* [Your goal]: Restate verbatim the span of lines below between the line with "[Flickr opens in a new window] (1131, 1377)" and the line with "Missions (990, 13)", including those two lines, and only that span.

* [Supplied entries]:
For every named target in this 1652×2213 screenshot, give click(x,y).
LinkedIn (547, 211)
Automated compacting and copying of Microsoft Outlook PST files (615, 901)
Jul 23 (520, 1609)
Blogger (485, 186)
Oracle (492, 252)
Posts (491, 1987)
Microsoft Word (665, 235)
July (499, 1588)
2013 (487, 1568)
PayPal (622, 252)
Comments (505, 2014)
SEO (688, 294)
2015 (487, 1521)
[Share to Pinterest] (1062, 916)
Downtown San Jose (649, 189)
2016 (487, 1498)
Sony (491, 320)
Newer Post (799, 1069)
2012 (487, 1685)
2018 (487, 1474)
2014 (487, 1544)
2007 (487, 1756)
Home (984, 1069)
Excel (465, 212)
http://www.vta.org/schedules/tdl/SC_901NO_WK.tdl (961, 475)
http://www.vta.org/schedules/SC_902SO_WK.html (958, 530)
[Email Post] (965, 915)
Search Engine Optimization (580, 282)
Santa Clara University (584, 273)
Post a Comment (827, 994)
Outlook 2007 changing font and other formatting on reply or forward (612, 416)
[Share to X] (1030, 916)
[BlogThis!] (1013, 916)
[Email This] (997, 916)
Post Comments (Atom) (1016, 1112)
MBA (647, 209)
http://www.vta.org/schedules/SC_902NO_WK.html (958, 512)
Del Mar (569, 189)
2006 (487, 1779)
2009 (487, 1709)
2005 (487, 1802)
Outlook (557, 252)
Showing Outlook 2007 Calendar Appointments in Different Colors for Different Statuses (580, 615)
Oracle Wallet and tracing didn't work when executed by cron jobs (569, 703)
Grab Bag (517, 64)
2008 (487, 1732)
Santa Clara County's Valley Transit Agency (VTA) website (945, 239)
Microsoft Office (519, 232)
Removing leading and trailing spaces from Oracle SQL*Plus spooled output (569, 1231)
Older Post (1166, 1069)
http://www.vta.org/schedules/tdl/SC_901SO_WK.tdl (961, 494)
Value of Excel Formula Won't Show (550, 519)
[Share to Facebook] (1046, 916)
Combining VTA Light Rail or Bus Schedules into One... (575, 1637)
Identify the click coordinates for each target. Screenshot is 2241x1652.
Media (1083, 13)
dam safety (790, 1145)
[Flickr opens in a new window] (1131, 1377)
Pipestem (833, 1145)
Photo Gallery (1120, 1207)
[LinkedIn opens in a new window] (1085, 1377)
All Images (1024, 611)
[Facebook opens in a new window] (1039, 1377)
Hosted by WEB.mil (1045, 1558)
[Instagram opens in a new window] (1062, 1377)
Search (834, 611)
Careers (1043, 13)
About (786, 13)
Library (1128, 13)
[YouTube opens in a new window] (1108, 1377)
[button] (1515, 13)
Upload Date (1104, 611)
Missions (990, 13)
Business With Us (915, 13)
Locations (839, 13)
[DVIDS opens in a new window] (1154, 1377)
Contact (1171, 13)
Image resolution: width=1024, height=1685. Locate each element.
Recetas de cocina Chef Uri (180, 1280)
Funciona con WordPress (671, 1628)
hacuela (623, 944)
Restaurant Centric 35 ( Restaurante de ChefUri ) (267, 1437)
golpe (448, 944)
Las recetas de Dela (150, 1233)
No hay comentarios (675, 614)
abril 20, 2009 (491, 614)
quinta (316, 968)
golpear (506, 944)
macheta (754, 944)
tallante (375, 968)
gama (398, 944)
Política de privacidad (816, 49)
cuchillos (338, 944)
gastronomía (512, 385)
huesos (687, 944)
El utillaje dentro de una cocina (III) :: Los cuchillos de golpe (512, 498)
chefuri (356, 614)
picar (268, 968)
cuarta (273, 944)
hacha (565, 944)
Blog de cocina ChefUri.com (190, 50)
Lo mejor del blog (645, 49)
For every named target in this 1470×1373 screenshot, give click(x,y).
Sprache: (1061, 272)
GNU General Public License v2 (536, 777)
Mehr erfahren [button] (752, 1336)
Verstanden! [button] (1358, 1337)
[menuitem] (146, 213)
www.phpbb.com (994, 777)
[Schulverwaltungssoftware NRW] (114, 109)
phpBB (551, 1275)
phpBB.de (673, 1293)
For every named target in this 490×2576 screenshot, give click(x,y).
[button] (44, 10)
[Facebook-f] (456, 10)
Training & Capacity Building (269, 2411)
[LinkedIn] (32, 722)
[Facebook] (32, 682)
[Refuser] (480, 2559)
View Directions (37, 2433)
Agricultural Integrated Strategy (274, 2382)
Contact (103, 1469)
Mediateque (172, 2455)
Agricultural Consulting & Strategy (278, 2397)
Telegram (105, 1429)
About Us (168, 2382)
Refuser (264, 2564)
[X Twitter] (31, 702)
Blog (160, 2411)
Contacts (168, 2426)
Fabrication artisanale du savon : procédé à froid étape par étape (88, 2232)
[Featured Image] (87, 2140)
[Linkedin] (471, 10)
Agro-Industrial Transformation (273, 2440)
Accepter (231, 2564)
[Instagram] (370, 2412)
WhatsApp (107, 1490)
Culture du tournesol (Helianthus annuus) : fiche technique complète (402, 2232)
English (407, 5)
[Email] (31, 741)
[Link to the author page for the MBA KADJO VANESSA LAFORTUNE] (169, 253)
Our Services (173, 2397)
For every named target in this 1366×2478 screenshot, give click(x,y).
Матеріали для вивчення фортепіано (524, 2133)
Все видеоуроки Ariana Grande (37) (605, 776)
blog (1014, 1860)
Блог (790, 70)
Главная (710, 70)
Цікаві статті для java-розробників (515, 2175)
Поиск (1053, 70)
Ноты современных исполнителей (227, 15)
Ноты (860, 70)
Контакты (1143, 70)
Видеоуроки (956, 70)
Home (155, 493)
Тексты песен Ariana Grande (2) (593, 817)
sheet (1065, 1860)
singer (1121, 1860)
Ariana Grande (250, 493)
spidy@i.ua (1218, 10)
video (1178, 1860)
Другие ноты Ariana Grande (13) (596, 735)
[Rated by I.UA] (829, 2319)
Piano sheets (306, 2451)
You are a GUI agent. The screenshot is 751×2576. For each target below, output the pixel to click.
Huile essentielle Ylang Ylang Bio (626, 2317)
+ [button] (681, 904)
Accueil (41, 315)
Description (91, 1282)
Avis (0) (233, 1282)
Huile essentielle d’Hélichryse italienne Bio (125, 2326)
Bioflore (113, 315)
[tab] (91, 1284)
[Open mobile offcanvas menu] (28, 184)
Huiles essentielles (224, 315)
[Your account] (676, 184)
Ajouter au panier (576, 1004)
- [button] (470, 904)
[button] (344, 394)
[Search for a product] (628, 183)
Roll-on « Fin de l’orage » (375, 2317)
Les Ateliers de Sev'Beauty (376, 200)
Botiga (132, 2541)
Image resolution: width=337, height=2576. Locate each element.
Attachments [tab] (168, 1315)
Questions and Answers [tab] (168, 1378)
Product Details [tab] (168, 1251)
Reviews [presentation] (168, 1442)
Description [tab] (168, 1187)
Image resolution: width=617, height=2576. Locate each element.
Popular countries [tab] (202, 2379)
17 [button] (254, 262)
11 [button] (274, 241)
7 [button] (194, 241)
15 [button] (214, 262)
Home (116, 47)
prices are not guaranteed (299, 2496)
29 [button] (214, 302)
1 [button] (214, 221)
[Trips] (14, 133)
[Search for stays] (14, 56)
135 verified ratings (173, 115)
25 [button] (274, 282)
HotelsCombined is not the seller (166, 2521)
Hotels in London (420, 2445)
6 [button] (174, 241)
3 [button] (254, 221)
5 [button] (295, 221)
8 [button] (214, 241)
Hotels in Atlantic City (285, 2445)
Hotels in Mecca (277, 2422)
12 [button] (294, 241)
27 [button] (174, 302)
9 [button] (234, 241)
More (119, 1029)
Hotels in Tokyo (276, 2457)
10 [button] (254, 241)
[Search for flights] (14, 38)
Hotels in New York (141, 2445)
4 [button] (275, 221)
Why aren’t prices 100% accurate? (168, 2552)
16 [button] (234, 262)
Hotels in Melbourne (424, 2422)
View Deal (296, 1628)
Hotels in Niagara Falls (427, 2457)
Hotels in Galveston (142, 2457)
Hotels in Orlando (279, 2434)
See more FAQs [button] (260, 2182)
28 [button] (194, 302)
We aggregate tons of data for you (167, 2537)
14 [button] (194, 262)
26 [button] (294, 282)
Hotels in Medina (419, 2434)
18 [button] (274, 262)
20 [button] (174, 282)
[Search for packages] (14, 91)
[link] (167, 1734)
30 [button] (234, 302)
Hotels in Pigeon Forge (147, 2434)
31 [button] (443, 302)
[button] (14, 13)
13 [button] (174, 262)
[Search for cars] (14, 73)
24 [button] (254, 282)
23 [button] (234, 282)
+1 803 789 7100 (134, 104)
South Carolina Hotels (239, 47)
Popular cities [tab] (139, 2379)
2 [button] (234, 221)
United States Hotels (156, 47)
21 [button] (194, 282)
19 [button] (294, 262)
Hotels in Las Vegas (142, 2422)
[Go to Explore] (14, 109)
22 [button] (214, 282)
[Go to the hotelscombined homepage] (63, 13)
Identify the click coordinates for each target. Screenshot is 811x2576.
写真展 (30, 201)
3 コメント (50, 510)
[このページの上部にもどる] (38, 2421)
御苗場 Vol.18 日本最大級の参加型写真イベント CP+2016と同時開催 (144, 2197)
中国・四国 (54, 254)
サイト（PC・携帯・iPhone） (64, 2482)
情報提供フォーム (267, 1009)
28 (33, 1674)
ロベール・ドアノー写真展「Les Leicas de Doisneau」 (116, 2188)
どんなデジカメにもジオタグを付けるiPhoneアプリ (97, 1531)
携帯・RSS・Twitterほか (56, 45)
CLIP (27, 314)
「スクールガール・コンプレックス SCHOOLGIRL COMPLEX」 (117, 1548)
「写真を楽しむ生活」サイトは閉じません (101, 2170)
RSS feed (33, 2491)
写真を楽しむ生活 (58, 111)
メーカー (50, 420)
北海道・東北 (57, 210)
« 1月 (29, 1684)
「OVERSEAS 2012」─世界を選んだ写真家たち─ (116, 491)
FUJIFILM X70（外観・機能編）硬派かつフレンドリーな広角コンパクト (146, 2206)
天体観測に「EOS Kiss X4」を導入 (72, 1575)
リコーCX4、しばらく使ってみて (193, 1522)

* [Result of this exercise]:
[Flickr opens in a new window] (1131, 1377)
Pipestem (833, 1145)
Photo Gallery (1120, 1207)
[LinkedIn opens in a new window] (1085, 1377)
All Images (1024, 611)
[Facebook opens in a new window] (1039, 1377)
Hosted by WEB.mil (1045, 1558)
[Instagram opens in a new window] (1062, 1377)
Search (834, 611)
Careers (1043, 13)
About (786, 13)
Library (1128, 13)
[YouTube opens in a new window] (1108, 1377)
[button] (1515, 13)
Upload Date (1104, 611)
Missions (990, 13)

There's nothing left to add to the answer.